As I’m sure others have pointed out, this scenario sometimes seems to be the basis of US foreign policy. An insult or slight, real or imaginary, becomes the justification for “retaliation” in the form of destroying a government or an entire country along with tens of thousands or hundreds of thousands of its people. It seems pretty easy to sell that idea to us Americans – maybe because the revenge-fantasy scenario is woven deeply into American culture –  and it’s only in retrospect that we wonder how Iraq or Vietnam ever happened.

Django Unchained and the rest are a special example of a more general story line much cherished in American movies: the notion that all problems – psychological, interpersonal, political, moral – can be resolved by a final competition, whether it’s a quick-draw shootout or a dance contest.  (I’ve sung this song before in this blog, most recently here after I saw Silver Linings Playbook.)

Berlatsky’s piece on 12 Years points out something else I hadn’t noticed but that the Charles Atlas ad makes obvious: it’s all about masculinity. Revenge is a dish served almost exclusively at the Y-chromosome table.  The women in the story play a peripheral role as observers of the main event – an audience the hero is aware of – or as prizes to be won or, infrequently, as the hero’s chief source of encouragement, though that role usually goes to a male buddy or coach. 

But when a story jettisons the manly revenge theme, women can enter more freely and fully. 
12 Years a Slave though, doesn't present masculinity as a solution to slavery, and as a result it’s able to think about and care about women as people rather than as accessories or MacGuffins.

# [Required action A]
Copy the stretch of the passage about revenge stories in American film from "But when a story" through "accessories or MacGuffins." with its wording unchanged.
# [Required action B]
Write the next part of the passage about revenge stories in American film, starting after its final sentence.
The items have no connection to the passage about revenge stories in American film.

# [Records shown]
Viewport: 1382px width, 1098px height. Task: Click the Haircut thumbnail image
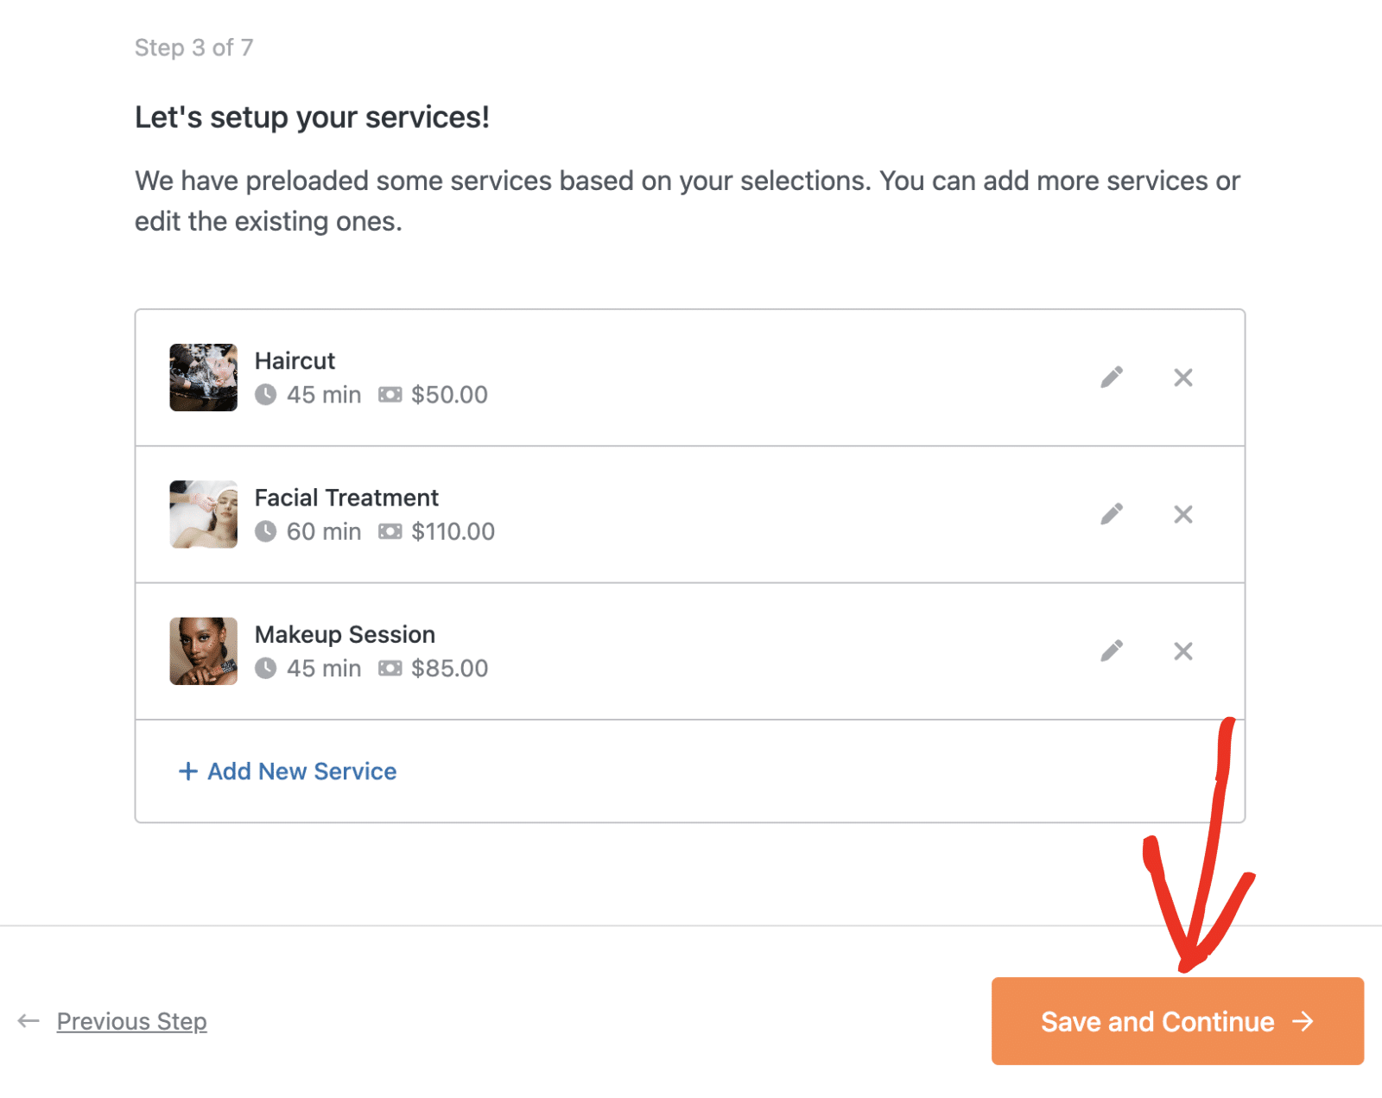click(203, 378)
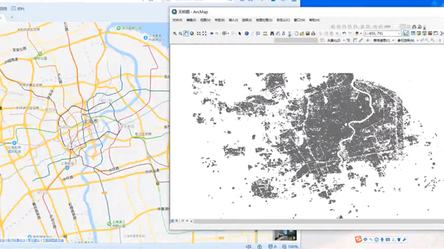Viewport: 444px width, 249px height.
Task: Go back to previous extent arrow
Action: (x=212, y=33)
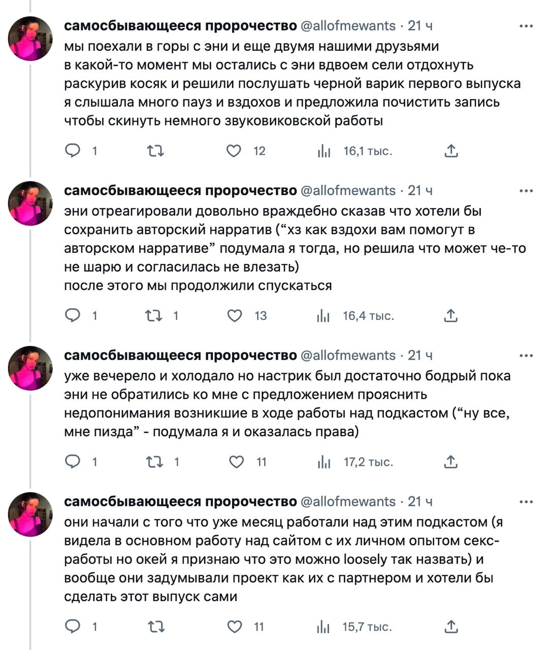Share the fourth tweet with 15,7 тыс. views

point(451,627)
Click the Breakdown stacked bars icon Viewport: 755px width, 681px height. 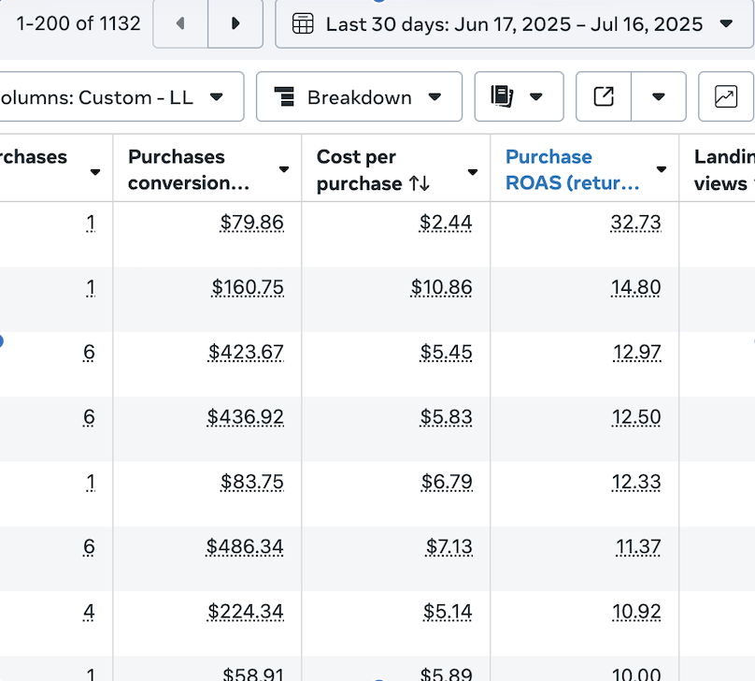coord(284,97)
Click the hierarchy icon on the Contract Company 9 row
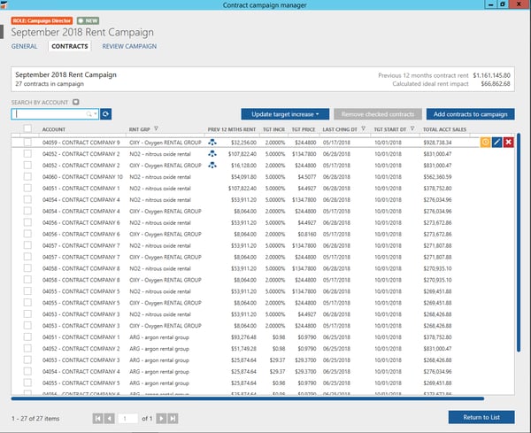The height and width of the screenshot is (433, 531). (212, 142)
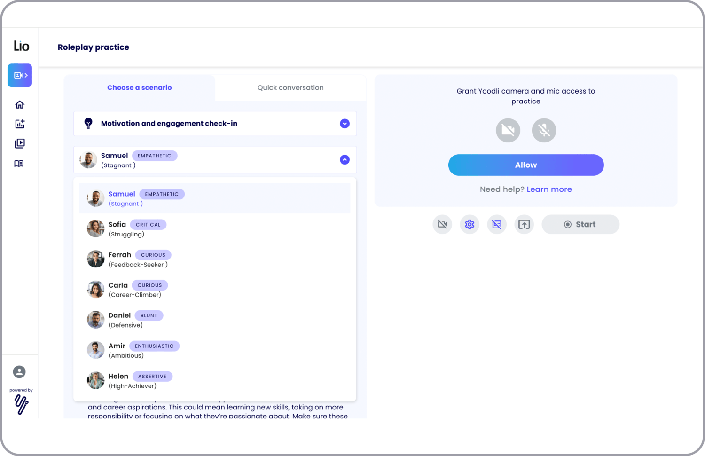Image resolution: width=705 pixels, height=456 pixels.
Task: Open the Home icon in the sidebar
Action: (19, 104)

# [Answer box A]
But when a story jettisons the manly revenge theme, women can enter more freely and fully. 
12 Years a Slave though, doesn't present masculinity as a solution to slavery, and as a result it’s able to think about and care about women as people rather than as accessories or MacGuffins.

# [Answer box B]
Scrapping the revenge theme can also broaden the story’s perspective from the personal to the political (i.e., the sociological):
 12 Years a Slave doesn’t see slavery as a trial that men must overcome on their way to being men, but as a systemic evil that leaves those in its grasp with no good choices.
From that perspective, the solution lies not merely in avenging evil acts and people but in changing the system and the assumptions underlying it, a much lengthier and more difficult task. After all, revenge is just as much an aspect of that system as are the insults and injustices it is meant to punish. When men start talking about their manhood or their honor, there’s going to be blood, death, and destruction – sometimes a little, more likely lots of it. 

One other difference between the revenge fantasy and political reality: in real life, the results of revenge are often short-lived. Killing off an evildoer or two doesn’t do much to end the evil. In the movies, we don’t have to worry about that. After the climactic revenge scene and peaceful coda, the credits roll, and the house lights come up. The End. In real life though, we rarely see a such clear endings, and we should know better than to believe a sign that declares “Mission Accomplished.”